TASK GOAL » Exact copy, pictures omitted: the line holding "Given: Open the more-options" and every line after it down to the end of the entries.

MATERIAL TO PROCESS »
'''

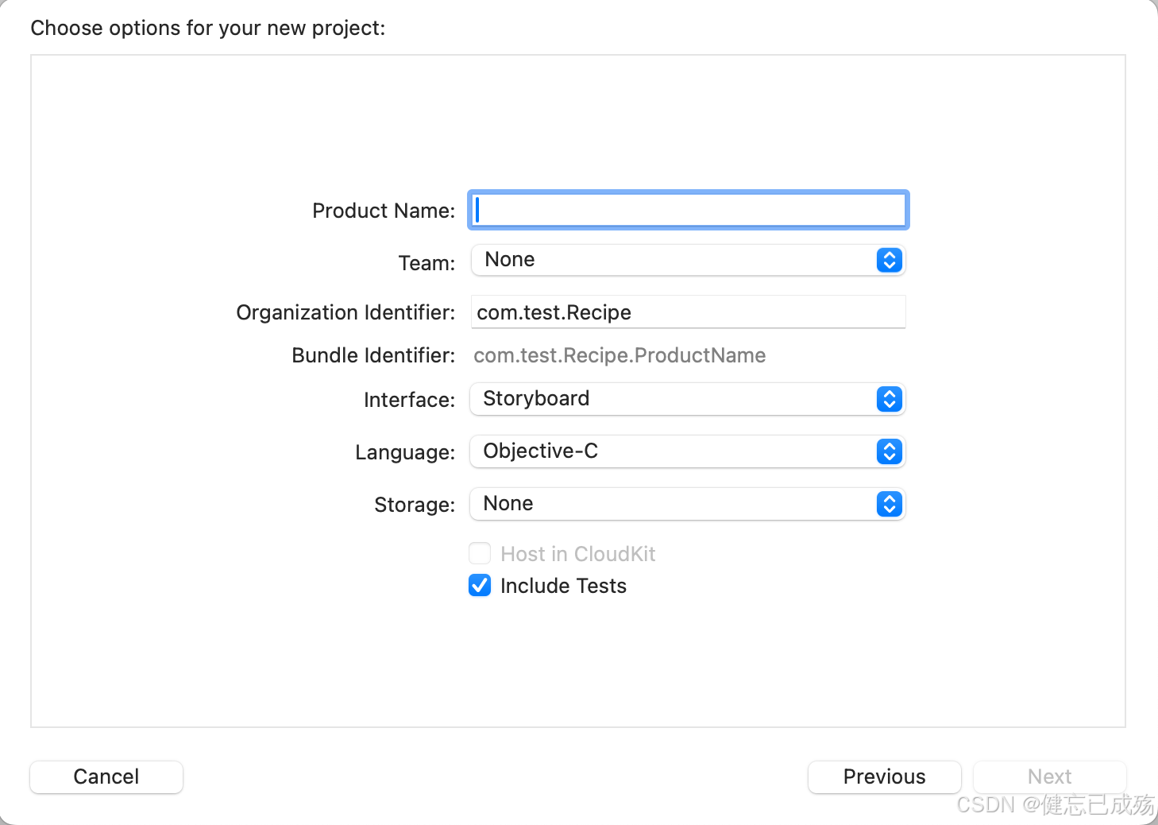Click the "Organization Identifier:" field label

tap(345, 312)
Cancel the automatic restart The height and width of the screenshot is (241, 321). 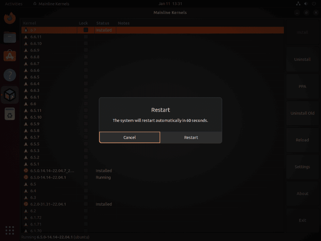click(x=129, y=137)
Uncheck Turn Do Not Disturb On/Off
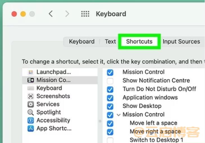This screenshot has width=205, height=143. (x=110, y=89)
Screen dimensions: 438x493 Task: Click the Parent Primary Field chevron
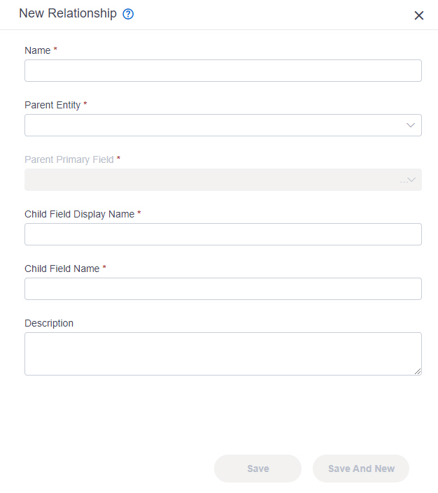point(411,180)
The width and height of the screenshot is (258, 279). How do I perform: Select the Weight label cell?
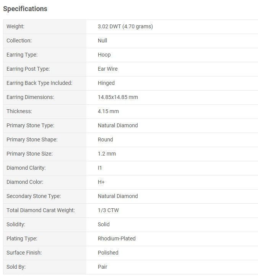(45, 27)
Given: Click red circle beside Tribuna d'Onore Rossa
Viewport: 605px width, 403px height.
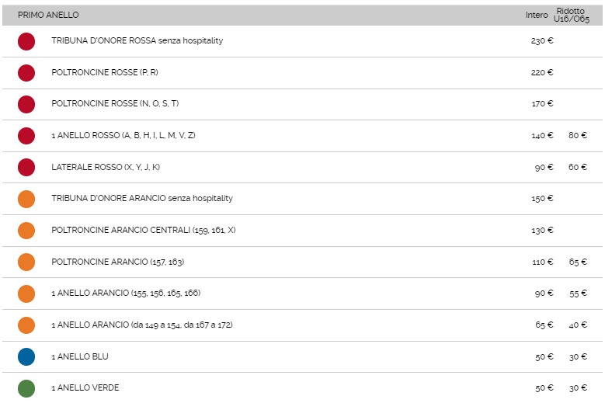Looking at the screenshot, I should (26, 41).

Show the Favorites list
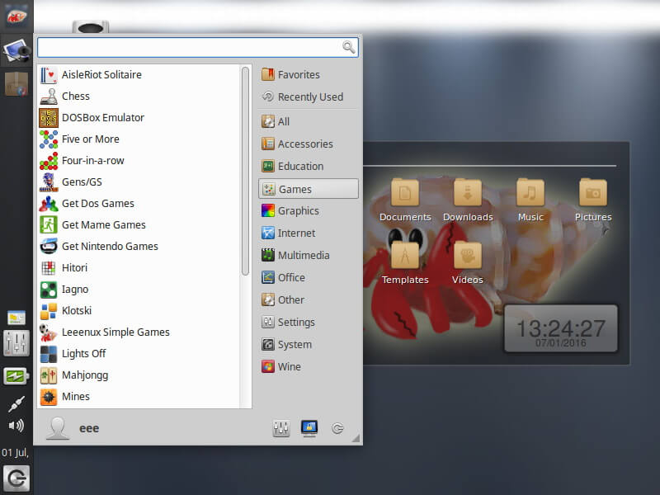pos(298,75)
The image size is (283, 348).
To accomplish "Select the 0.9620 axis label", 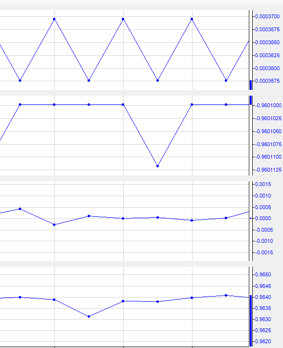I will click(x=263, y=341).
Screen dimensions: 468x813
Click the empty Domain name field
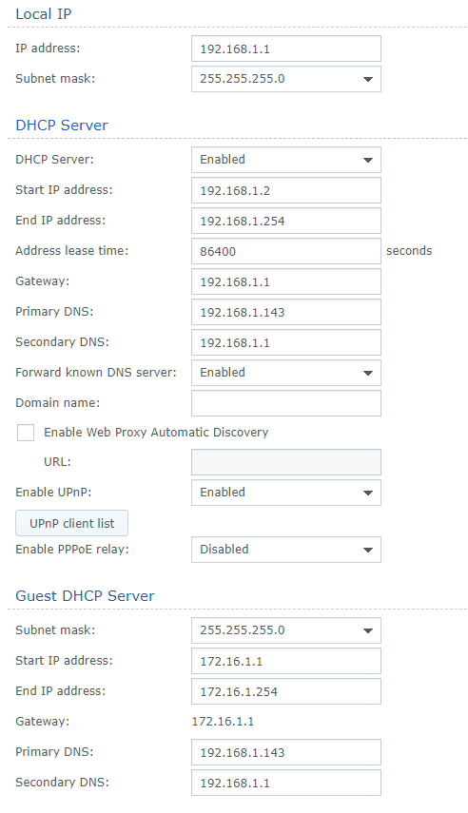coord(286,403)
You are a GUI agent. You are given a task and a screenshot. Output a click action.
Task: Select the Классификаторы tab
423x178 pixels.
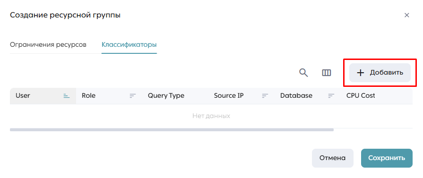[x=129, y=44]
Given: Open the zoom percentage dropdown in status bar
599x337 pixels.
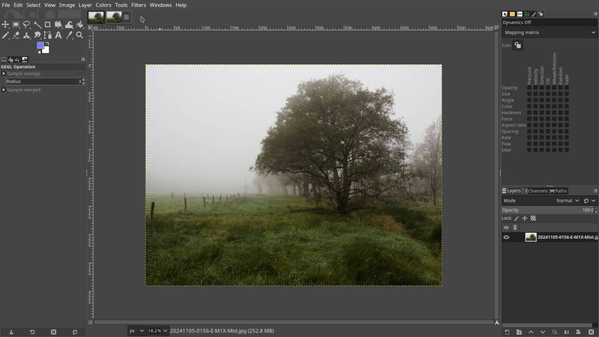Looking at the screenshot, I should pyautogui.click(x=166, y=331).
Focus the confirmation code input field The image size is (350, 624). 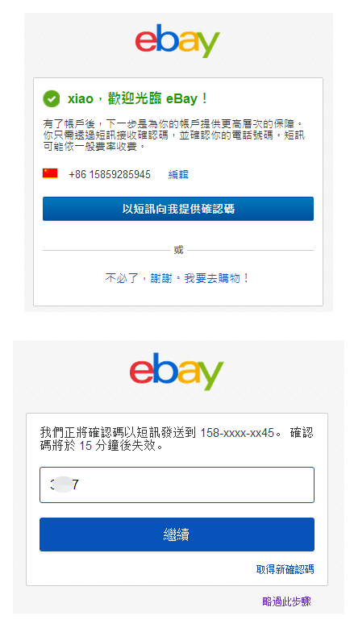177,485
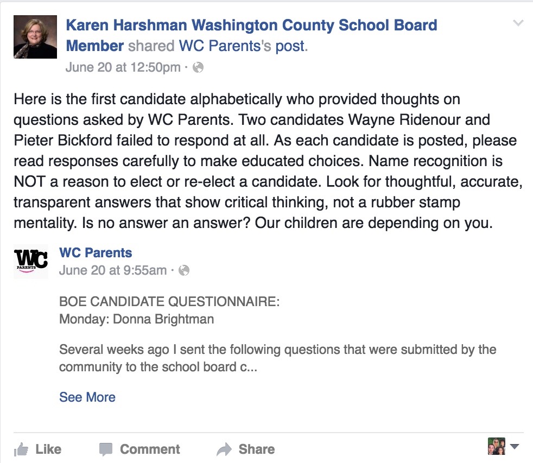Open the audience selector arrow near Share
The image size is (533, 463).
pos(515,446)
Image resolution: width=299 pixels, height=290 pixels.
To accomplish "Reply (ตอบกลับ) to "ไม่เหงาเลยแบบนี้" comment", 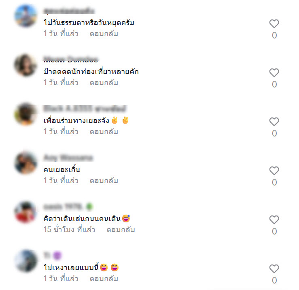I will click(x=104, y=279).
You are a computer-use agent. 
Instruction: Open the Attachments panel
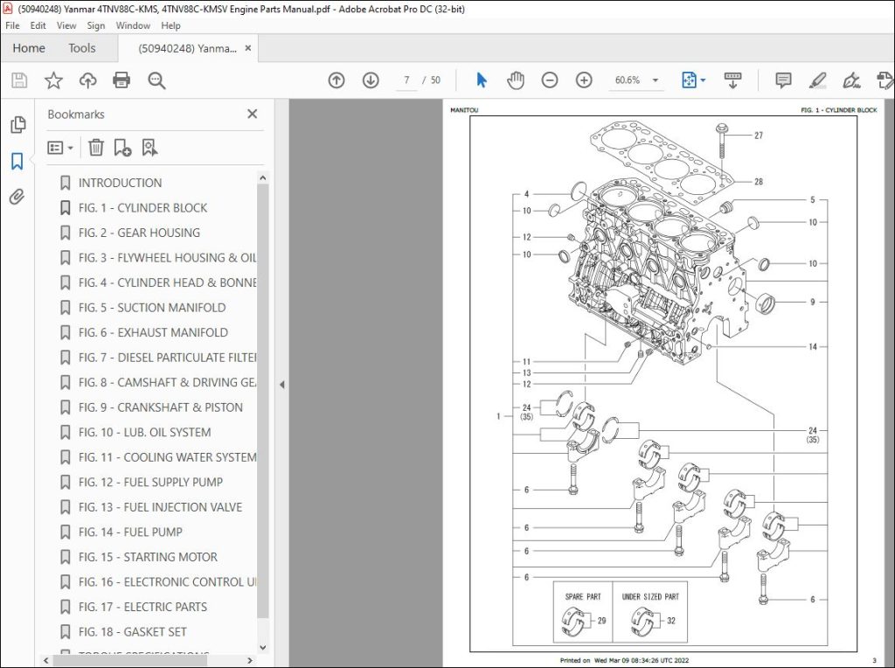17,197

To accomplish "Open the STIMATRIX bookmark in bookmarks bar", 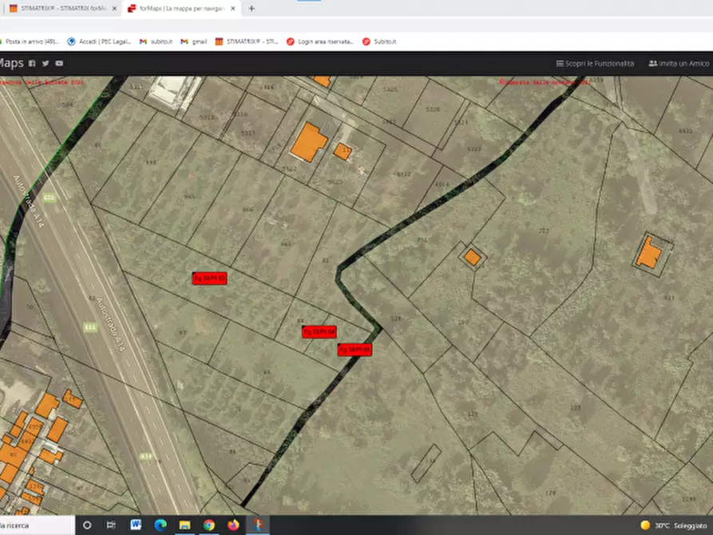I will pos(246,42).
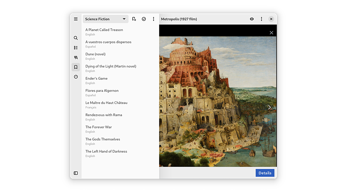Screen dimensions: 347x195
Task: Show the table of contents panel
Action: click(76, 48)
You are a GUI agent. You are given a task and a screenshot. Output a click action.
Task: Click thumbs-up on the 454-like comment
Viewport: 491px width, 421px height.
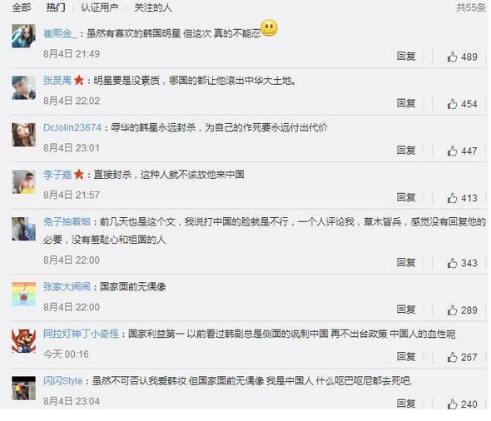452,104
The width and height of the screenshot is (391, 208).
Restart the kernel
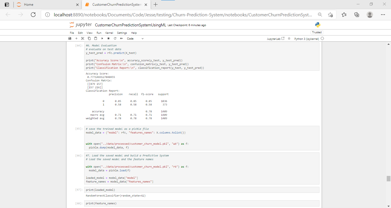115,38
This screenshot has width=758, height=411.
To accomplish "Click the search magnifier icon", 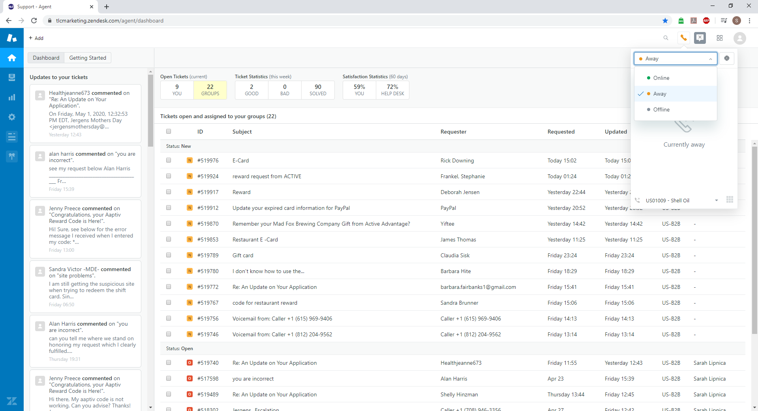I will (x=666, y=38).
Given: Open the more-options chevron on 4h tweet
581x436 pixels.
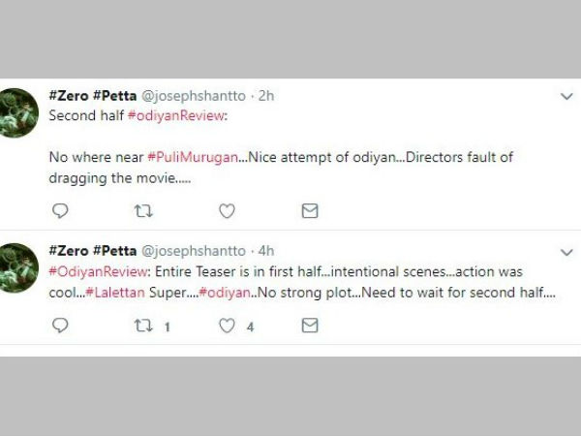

'''

RESPONSE FOR THIS EXERCISE »
Given: Open the more-options chevron on 4h tweet
581x436 pixels.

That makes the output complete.